The telemedicine boom in the Philippines happened mainly because the pandemic ensured we didn’t have any other option. Our hospitals were overrun with COVID-19 cases; and the healthcare professionals who bravely stayed in the country were truly at high risk, overworked, and underpaid. ‘Back then’, everything was a risk.

So for those like me whose conditions were not related to COVID-19, all in-hospital checkups, tests, and procedures were postponed indefinitely. If you can’t postpone it, you’re stuck with telemedicine, such that on KonsultaMD, online consults with doctors went up a whopping 450% by July 2020.

And if you really had to go to a hospital designated as a pandemic hub (as I had to do eventually, for CAT scans, MRIs, and hearing/coordination tests), you had to fill out clearance forms in advance every time – and you must accept that you may contract COVID while you’re there. Damned if you do, damned if you don’t.

Other concerns

Once again, I am aware that I am speaking of telemedicine in the Philippines as a person of privilege. But I also know that the demographic and sector telemedicine is supposed to help first – those in rural areas, the marginalized, and the underemployed – urgently need improved access and tailored tools for it.

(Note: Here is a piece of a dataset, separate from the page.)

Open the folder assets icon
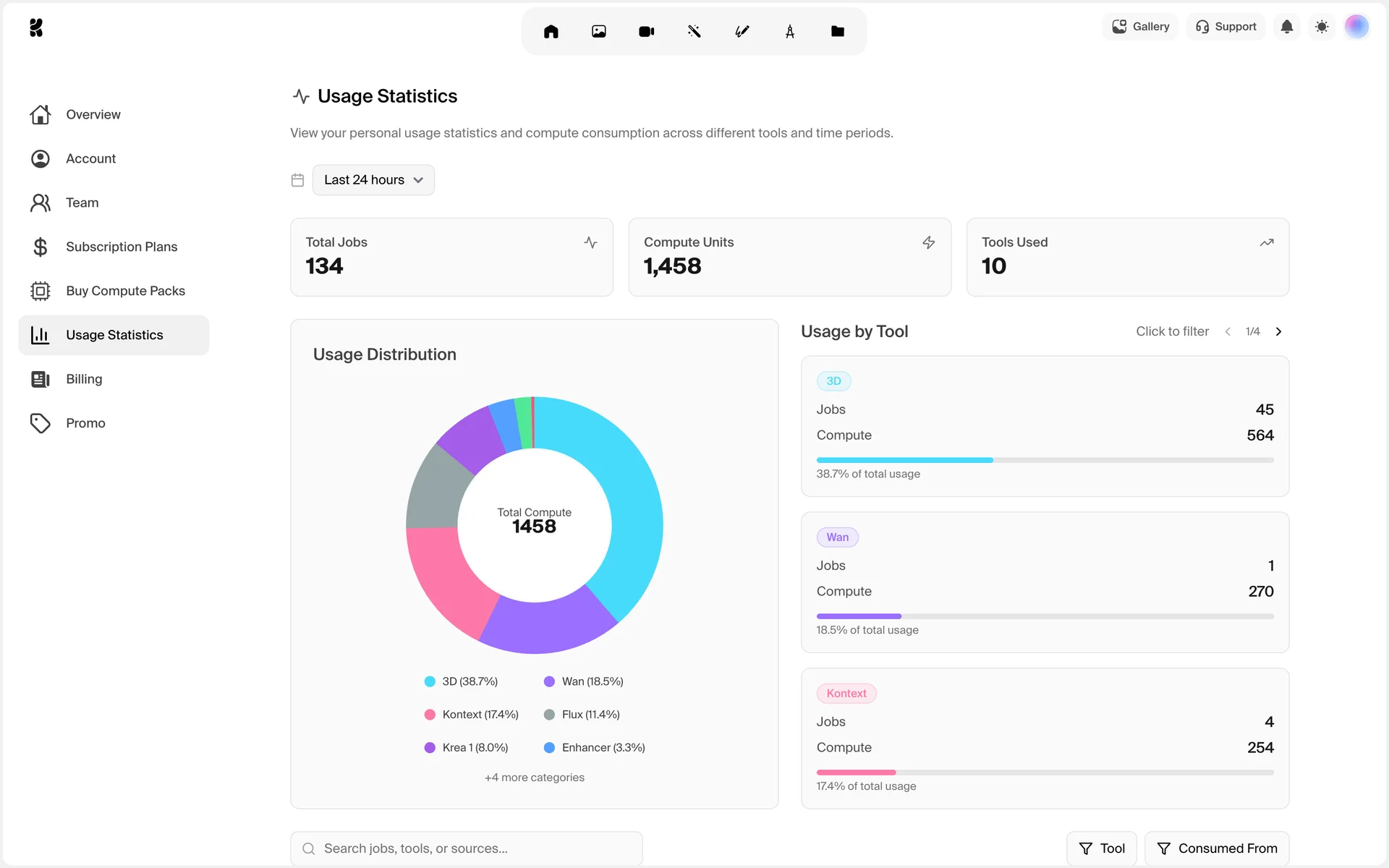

This March 2022 story on BusinessWorld scratches the surface of telemedicine and its shortcomings. It raises SMS telemedicine and 24/7 voice-call hotlines as equally viable options for access, especially for Filipinos who rely on Facebook’s Free Basics. In a country like ours with shitty and expensive internet, text and landline calls would always be more reliable and cost-effective.

The questions of gadget access and digital literacy were also raised in that article and in this November 2021 article in the Frontiers in Pharmacology journal. Think about it: how can the underprivileged do telemedicine if they don’t have a cellphone to begin with, or the needed knowledge and adaptability for new tech?

The Philippines is also highly dependent on exporting people to survive, and has been for decades. That includes healthcare workers: doctors, nurses, therapists, and caregivers. Remember when the government banned these workers from leaving the country in April 2020? Yeah, that happened. Basically, we have too many patients needing healthcare that few professionals can provide, or are willing to stay to do so:

…the shortage of doctors is also a problem, according to Jay Fajardo, chief executive officer and co-founder of telehealth platform provider Medifi.

The capital region has 10 doctors for 10,000 patients, but in the countryside, the ratio is down to fewer than three doctors, he told an online forum last year. “That needs to be addressed.”

Arjay L. Balinbin, “Telehealth offers Filipinos a lifeline amid pandemic“, BusinessWorld, March 3, 2022

Frontiers in Pharmacology also named the Philippines’ lack of legal frameworks for telemedicine (with app-makers and third parties taking the initiative instead) as a barrier, and the need for telemedicine to be included in medical programs and residencies. Both will take a long while to sort out and have them bear fruit. But it looks like telemedicine is here to stay, even after COVID-19 ends… Assuming COVID-19 ends.

Punyeta, this pandemic better end. With me (and you) still alive. Until then, take care, and maybe have a video call with your doctor(s) to keep your records and status updated. And always ask them how they’re doing. The situation’s been pretty fucked up for them, too.